Guyana’s Attorney General and Minister of Legal Affairs, Mohabir Anil Nandlall, S.C., has firmly rejected recent calls from opposition-nominated commissioners at the Guyana Elections Commission (GECOM) to allow prisoners to vote in the upcoming September 1, 2025 general and regional elections. He described the proposal as a “last-ditch attempt to disrupt the electoral process.”
While there is no law explicitly barring prisoners from voting, Nandlall pointed out that “no legal framework currently exists to facilitate voting by persons who are either serving sentences or are on remand.”
Speaking on his weekly programme Issues in the News on Tuesday evening, the Attorney General questioned the timing and motives behind the opposition’s push, especially coming just three months before the polls.
“From 1964 to 1992, didn’t they know that prisoners were not voting? And even before that, in 1957, they didn’t know that prisoners were not voting in Guyana since elections started in Guyana in 1953? These are gentlemen who are in their seventies; they’re not spring chickens. They don’t know that prisoners have not voted before?” Nandlall said.
He emphasised that the People’s National Congress Reform (PNC/R), a major political party, had never raised the issue of prisoners voting during its more than seventy years in Guyana’s political landscape.
“They never championed the cause of prisoners voting during all those years. There has not been any change in the law since. How is it, all of a sudden, three months before elections, this is an issue of some contention?” the Attorney General questioned.
Nandlall further explained that Guyana’s voting system derives from British colonial traditions, noting: “Historically, in the Commonwealth… prisoners generally did not vote in England for hundreds of years. And that system was passed down. That tradition and that convention was passed down.”

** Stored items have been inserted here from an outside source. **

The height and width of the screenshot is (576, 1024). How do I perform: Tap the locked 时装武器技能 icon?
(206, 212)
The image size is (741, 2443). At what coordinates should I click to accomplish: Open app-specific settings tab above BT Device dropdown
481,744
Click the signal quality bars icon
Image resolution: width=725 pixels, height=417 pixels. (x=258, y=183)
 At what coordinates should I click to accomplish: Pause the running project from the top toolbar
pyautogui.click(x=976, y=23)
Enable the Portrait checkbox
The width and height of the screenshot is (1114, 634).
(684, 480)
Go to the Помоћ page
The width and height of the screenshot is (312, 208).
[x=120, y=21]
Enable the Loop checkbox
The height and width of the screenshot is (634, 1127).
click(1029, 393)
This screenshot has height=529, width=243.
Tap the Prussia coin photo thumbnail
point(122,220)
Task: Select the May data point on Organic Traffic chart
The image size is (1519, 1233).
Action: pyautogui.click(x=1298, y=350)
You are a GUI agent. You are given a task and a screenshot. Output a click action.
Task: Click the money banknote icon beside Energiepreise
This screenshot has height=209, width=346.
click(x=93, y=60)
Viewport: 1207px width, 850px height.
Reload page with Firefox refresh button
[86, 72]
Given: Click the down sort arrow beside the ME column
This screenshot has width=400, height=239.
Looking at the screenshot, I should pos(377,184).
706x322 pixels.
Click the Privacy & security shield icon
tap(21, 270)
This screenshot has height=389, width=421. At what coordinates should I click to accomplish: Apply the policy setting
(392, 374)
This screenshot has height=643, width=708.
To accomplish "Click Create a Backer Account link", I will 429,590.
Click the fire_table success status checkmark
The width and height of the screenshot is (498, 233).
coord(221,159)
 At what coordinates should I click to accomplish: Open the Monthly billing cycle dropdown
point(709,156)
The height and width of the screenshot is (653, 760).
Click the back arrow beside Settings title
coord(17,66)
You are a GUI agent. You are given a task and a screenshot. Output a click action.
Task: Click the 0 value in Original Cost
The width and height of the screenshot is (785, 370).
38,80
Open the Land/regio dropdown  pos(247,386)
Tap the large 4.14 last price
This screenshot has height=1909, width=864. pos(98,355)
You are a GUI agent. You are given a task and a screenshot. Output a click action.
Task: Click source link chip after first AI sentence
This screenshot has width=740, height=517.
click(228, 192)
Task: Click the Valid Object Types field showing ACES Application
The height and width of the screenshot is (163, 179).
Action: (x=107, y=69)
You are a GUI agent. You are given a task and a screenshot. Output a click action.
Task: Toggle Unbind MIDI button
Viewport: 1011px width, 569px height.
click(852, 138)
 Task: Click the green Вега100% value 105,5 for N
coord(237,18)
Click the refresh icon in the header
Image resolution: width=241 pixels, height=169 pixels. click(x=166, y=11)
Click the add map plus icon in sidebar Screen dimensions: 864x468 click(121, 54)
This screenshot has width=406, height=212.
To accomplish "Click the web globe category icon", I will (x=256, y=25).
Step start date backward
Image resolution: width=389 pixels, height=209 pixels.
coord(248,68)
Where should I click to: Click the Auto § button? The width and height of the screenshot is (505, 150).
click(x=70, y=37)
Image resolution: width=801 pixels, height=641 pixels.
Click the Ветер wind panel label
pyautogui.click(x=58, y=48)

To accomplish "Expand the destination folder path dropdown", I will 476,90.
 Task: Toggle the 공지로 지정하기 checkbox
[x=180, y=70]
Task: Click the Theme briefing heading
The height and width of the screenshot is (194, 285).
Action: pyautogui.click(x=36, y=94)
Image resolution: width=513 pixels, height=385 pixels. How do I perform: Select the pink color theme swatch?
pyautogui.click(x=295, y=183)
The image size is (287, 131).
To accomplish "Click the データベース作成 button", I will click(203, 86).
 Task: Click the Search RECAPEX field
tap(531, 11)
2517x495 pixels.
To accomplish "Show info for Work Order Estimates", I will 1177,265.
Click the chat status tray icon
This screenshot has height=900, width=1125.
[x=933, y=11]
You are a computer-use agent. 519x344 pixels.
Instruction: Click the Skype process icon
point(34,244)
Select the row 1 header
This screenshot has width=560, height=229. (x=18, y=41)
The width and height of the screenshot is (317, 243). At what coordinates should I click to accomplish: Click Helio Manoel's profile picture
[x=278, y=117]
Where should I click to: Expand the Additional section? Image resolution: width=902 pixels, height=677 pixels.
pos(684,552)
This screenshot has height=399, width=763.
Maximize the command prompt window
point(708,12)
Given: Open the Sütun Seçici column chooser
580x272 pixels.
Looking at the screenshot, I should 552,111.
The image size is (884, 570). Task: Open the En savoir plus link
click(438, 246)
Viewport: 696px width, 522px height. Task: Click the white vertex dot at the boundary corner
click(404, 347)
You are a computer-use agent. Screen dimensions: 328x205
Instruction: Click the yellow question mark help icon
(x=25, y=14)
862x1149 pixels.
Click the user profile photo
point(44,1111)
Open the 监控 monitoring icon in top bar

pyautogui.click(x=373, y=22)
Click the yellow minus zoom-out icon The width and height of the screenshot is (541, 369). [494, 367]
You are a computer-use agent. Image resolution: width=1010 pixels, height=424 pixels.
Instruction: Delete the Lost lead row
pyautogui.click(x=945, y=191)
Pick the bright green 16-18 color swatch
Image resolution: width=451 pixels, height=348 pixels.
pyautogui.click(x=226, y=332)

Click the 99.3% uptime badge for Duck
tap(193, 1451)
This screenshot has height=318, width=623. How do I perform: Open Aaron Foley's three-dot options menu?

He added that since imprisonment involves the loss of several freedoms, voting may historically have been one of them by default. To allow prisoners to vote, the government would need to make a clear policy decision, pass new laws, and undertake substantial administrative preparations.
“You have to have the legislative framework… and then you will have to have the logistics and many, many logistics to think [through],” Nandlall said.
He sharply criticised the opposition-nominated GECOM commissioners for raising the issue at this stage, accusing them of using the debate as a tactic to delay elections.
“That is how you know that these guys can’t be genuine. They are not genuine when they purport to speak as though they are Democrats… You know that it is hypocritical. You know that it is duplicitous…The only ulterior motive would have been to frustrate and delay the elections, and they have lost abysmally,” he said.
The Attorney General’s position is supported by People’s Progressive Party (PPP)-nominated Commissioner Sase Gunraj, who also noted that there is no legislation enabling GECOM to allow prisoners to vote and questioned the timing of the opposition’s push.
Gunraj revealed that GECOM has already voted on the matter, confirming that prisoners will not be allowed to vote in the September 1, 2025 elections.